その表情が悲しみに堪えているものだと知り、クダイの表情もまた急変する。
「………間に合わなかったか」
羽竜が呟いた。不安は的中したのだ。
「余が駆け付けた時には、既に息絶える間際だった」
うなだれるシャクスが生きているのなら、ケファノスに身を任せるようなことはしないだろう。

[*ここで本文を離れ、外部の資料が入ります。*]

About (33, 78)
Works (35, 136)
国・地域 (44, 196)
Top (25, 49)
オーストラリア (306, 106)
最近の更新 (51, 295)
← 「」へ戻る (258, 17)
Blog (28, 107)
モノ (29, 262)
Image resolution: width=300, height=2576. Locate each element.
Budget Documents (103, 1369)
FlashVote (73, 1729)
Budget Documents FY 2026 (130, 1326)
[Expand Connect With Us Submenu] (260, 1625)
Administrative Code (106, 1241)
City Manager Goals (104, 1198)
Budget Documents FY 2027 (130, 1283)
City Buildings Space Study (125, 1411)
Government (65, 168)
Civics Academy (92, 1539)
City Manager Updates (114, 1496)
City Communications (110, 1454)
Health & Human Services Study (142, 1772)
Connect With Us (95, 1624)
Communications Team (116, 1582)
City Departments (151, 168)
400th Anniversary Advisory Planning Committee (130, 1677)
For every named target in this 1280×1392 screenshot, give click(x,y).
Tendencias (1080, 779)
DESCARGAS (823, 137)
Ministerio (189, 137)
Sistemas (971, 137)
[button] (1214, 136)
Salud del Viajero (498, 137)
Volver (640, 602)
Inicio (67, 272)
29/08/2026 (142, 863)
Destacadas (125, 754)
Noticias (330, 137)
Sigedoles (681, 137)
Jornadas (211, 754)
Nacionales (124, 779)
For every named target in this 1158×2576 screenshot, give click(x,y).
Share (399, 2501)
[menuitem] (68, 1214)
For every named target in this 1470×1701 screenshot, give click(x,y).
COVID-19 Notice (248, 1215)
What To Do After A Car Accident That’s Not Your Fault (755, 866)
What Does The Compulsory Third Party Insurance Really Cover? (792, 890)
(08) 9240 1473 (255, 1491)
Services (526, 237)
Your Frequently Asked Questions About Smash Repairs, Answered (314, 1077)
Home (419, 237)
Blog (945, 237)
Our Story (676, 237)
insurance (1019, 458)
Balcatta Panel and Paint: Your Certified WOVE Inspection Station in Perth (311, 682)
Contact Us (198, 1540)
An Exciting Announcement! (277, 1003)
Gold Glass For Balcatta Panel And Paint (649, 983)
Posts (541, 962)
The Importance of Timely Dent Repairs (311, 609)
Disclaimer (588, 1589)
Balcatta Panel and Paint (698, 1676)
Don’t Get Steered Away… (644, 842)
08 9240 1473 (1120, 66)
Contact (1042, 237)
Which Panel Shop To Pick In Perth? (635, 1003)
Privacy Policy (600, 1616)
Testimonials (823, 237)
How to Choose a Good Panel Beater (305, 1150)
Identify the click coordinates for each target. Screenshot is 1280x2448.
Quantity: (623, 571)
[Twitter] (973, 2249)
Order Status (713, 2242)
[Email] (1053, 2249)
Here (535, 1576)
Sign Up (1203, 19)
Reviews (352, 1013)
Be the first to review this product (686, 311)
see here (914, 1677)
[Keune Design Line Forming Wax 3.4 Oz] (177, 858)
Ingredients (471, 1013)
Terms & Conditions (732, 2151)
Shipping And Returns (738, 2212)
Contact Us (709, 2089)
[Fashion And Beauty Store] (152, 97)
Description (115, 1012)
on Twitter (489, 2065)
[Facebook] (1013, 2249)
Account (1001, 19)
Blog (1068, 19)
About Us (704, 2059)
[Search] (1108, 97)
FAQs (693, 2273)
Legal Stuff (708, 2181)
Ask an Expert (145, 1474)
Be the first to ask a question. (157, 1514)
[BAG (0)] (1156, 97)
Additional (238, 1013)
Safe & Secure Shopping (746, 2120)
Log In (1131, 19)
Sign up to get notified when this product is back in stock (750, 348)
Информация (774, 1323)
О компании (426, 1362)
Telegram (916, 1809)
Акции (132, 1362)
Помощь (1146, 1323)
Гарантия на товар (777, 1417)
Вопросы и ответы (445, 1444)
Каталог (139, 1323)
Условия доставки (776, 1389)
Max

「冗談言うなよ………シャクスは聖騎士なんだ………そんな簡単に死ぬわけないよ………」
カイムの手を離れ、フラフラと馬上のシャクスを見上げる。
「シャクス………起きてよ、寝てる場合じゃないよ……ねぇってば!シャクスッ!」
「お前のことだけが心残りだったらしい」
「そんな……嘘だよ………嘘だって言ってよ!!」
初めはシャクスを嫌っていたクダイも、今は慕っていたことがわかる。
ケファノスは、
「クダイ。シャクスの心を継いでいるのはお前だけだ。それを忘れるな」
「うぅ…………うわぁぁ………シャクス……………シャクスーーーーーーッ!!!!」
まだ教わりたいことがたくさんあった。
一人っ子のクダイには、良き兄であり、師匠でもあった。
一人泣き叫ぶクダイに、ケファノス達は何を思うのか。
「来たか。サン・ジェルマン」
バチルスの前に姿を見せた初老の紳士は、いつになく険しい表情を崩さなかった。
その表情の意味するところは、バチルスには十分理解出来た。
「よもや、会って間もないお前さんを頼らねばならぬとは………人生とは理不尽なものよ」
サン・ジェルマンにもはや恥も外聞もなかった。
思いの他、手強いクダイ達。自分の下から去った黒仮面。一刻でも決着を着けねばならない。
「サン・ジェルマン。貴様の野望に付き合ってやる」
「私の野望を知って言ってるのか?」
「もちろんだ。時間の終着だろう?面白いじゃないか」
面白い?バチルスがそんなことを考えてるとは、百歩譲っても思わない。
「………知っていながら力を貸すと?見返りは何を求む?」
「ダークエネルギー。強さが欲しい」
「それならお安い御用だ。だが、強くなってどうするというのだ?」
「ケファノス様に引導を渡す。それだけがワシの望みよ。魔族の未来など興味はない」
それが本心かどうかは胡散臭いところだが、せっかくの協力の申し出を拒む理由もないし、利用出来るのなら大いに利用するだけ。
「まずは最大の邪魔者、黒仮面をどうするかだが………」
「奴はワシが始末を着けよう」
「甘く見ない方がいい。奴は闇に身を置く者。そう簡単には倒せん」
「だが、ダークエネルギーさえあれば、それも難しい話ではない………違うか?」
その自負があったからこそ、サン・ジェルマンは黒仮面を傍に置いていられたのだ。なにもかも見透かしている。